Twelve elephants have been slaughtered in the single worst recorded ivory poaching ever in Kenya.
The massacre, in Tsavo National Park, saw the elephants shot multiple times, slaughtered and their tusks hacked off. This family of 12 elephants is the latest victim of the illegal ivory trade.
Kenya's Wildlife Service are on the trail of about ten alleged poachers thought to be responsible for the killings.
"First of all, the area where it happened is some distance for them to exit the park. They will require more than a day, so we are positive," said Paul Mbugua with Kenya Wide Life Service. "We mobilized before they exited. We are on the ground and also doing aerial surveillance."
Poaching continues to pose a huge threat to wildlife and conservationists in the country.
In the Laikipia-Samburu region alone, 458 elephants were illegally killed by poachers in the last four years. And last year poachers killed six rangers.
Mr Mbugua continued: "The number of poachers has increased. There are a number of reasons for this. The prices of ivory in the black market is encouraging and has indeed attracted a lot of poachers and players. Because the whole business of poaching and trafficking in ivory is actually a cartel and poachers are just one link of the chain."

______

▶ [PROBLEM SET]
- a) Answer these questions about the report on elephant poaching in Kenya, each on its own line:
(i) In which national park were the twelve elephants killed?
(ii) How many elephants did poachers kill in the Laikipia-Samburu region in the last four years?
(iii) How many rangers did poachers kill last year?
- b) In the elephant poaching report, shorten the paragraph beginning "Mr Mbugua continued" into a brief list that keeps its main facts.
- c) Carry the report on elephant poaching in Kenya forward from its final sentence.

______

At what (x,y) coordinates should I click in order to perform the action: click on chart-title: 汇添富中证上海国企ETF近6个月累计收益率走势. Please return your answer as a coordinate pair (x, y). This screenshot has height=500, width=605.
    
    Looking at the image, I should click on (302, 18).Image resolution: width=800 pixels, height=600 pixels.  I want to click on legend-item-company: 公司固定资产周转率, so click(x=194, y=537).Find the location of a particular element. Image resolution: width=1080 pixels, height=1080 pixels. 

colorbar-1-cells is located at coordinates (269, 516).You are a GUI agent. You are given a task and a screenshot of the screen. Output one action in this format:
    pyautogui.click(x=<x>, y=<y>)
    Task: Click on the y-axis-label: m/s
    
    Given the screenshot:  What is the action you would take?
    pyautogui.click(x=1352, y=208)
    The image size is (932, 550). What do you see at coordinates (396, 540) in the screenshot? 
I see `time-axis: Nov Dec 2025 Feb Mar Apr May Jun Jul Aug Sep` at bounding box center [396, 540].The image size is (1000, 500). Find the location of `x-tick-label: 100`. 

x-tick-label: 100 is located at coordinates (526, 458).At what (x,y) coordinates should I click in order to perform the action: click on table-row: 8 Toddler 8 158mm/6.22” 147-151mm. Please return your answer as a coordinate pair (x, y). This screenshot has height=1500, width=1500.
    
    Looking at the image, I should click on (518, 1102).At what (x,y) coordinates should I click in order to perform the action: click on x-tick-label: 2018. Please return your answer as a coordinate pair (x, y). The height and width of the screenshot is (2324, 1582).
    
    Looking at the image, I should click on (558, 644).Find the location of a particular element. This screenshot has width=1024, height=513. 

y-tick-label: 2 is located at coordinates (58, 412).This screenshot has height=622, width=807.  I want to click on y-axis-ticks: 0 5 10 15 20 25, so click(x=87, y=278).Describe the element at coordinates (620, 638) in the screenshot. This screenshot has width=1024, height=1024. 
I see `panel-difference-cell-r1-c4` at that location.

______

▶ [OUTPUTS FOR THE TASKS]
- a)
(i) Tsavo National Park
(ii) 458
(iii) Six

- b)
- The number of poachers has grown, and Mr Mbugua says there are several reasons.
- High black market prices for ivory have drawn many poachers and others into the trade.
- Poaching and ivory trafficking work as a cartel, and poachers are only one link in the chain.

- c)
When the Kenyan government banned the trade in ivory in 1989, elephant poaching declined sharply. But this week's killing is the latest sign that the Asian demand for ivory is on the rise. Last year, 1.6 tons of tusks were confiscated in Sri Lanka, thought to have originated from the Kenyan port of Mombasa.
But now, an inter-agency committee is planned to address the root cause of escalating poaching. And additional rangers have been recruited to beef up security.
Meanwhile, the wild life service says a forensic and genetic laboratory under construction in the capital Nairobi is expected to provide credible evidence to aid the prosecution of wildlife offenders.